Via un simple décret, le gouvernement tire un trait sur plus d’un siècle de laïcité dans l’enseignement supérieur. Après le discours de Latran, faut-il y voir une dérive qui pourrait réveiller la guerre scolaire entre le privé et le public ?
Par un décret signé par un ancien « socialiste », B. Kouchner, la France et le Vatican reconnaissent l’équivalence des diplômes d’enseignement supérieur. C’est la fin du monopole de l’Etat français dans l’homologation des diplômes. Ceux délivrés par l’enseignement catholique, répondant à des programmes définis exclusivement par le Vatican, seront reconnus par l’Education Nationale.
Le protocole additionnel précise que « les Universités catholiques et les établissements d’enseignement supérieur dûment habilités par le Saint Siège » et établis sur le territoire français pourront délivrer l’ensemble des diplômes et grades dans toutes les spécialités (Histoire, Mathématiques, Physique, Science Sociale, Science Naturelle, Droit,…).
>> le texte de loi
un changement important : hors le cas des départements concordataires d’Alsace-Moselle, les instituts d’enseignement supérieur privés existant en France devaient faire valider leurs formations profanes (l’enseignement théologique n’étant à l’évidence pas de la compétence de l’Etat) par des universités publiques ou par des jurys installés par l’autorité étatique.
un décret inconstitutionnel ?
L’article 53 de la Constitution impose que les accords internationaux « qui modifient des dispositions de nature législatives […] ne peuvent être ratifiés ou approuvés qu’en vertu d’une loi », et non via un décret (qui modifie ici l’article L. 613-1 du code de l’éducation). L’article 34 de la Constitution dispose que « la loi détermine les principes fondamentaux : - de l’enseignement ». La définition de l’autorité chargée de délivrer les grades et diplômes relève bien des principes fondamentaux...
un tournant historique : on annule donc directement plus d’un siècle de laïcité :
+la loi de 1880 qui a instauré le monopole de l’Etat sur la collation des grades universitaires
+ la loi du 9 décembre 1905, qui impose à l’État la neutralité religieuse, et vise à établir une stricte égalité de traitement entre les cultes. Cette égalité est rompue, dès lors qu’un culte particulier voit reconnus publiquement les diplômes, y compris « ecclésiastiques », qu’il délivre.

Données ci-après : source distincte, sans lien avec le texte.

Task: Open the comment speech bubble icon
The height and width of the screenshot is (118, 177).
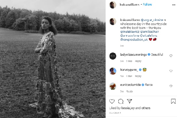Action: [x=121, y=101]
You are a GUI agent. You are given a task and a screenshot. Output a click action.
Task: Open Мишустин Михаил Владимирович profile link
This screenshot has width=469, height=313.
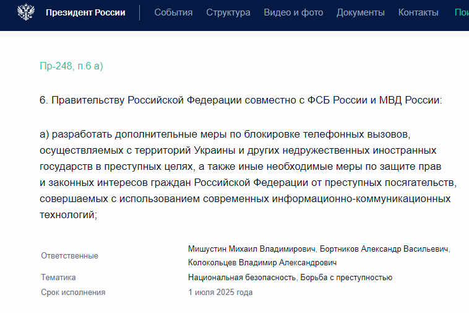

+ l’avis du Conseil d’Etat de 1984 confirmant le principe du monopole de l’état.
l’excuse européenne : le processus de Bologne qui vise à construire un espace européen de l’enseignement supérieur et permet la reconnaissance des diplômes délivrés par 43 pays, est un bon exemple de coopération entre Etats. Que le Vatican, autorité religieuse, puisse d’autorité dans notre pays viser des diplômes et les faire automatiquement valider par l’Etat français est très différent.
une dérive inquiétante : après les déclarations de Latran de N. Sarkozy, la guerre scolaire serait-elle en train de repartir ?
+ sur 11 200 suppressions de postes prévues pour 2008, 1 400 concernent l’enseignement catholique. On est loin de répartir les efforts suivant la règle des 80/20 entre le public et le privé.
+ le renforcement du forfait communal, qui oblige une commune à financer aussi les écoles privées pour les enfants scolarisés hors du public se traduira par 300 millions d’euros versés par les communes à l’enseignement privé sous contrat (pour les 300.000 élèves scolarisés dans le privés). Par exemple le forfait de la ville de Neuilly est passé de 238 euros en 1999 à 970 euros en 2002, soit 307% d’augmentation [source le Canard enchaîné du 12 avril 2006] (on comprend mieux la volonté du gouvernement d’abrogation de la carte scolaire).
+ dans le cadre du plan « Espoir banlieues », un Fonds d’intervention spécifique sera bientôt mis en place rue de Grenelle pour subventionner la création d’une cinquantaine de classes d’enseignement privées dans les cités sensibles, alors que l’Etat supprime des postes dans les ZEP [zones d’éducation prioritaire] .
Quelques chiffres :depuis les années 80, la règle de répartition des postes est de 80 % pour le public et 20 % pour le privé,alors que ce dernier ne scolarise qu’un peu plus de 16% des effectifs [Source CREDOC - 2005].
L’enseignement catholique (97,7% de l’enseignement privé sous contrat), avec 16% des effectifs, possède près de 40 % des établissements.
En Ile de France et à Paris, on compte 105 lycées privés pour 22 252 élèves alors que le public ne dispose que de 73 établissements pour 40 030 lycéens.
Les écoles catholiques hors contrat se multiplient. Elles accueilleraient aujourd’hui 20 000 élèves.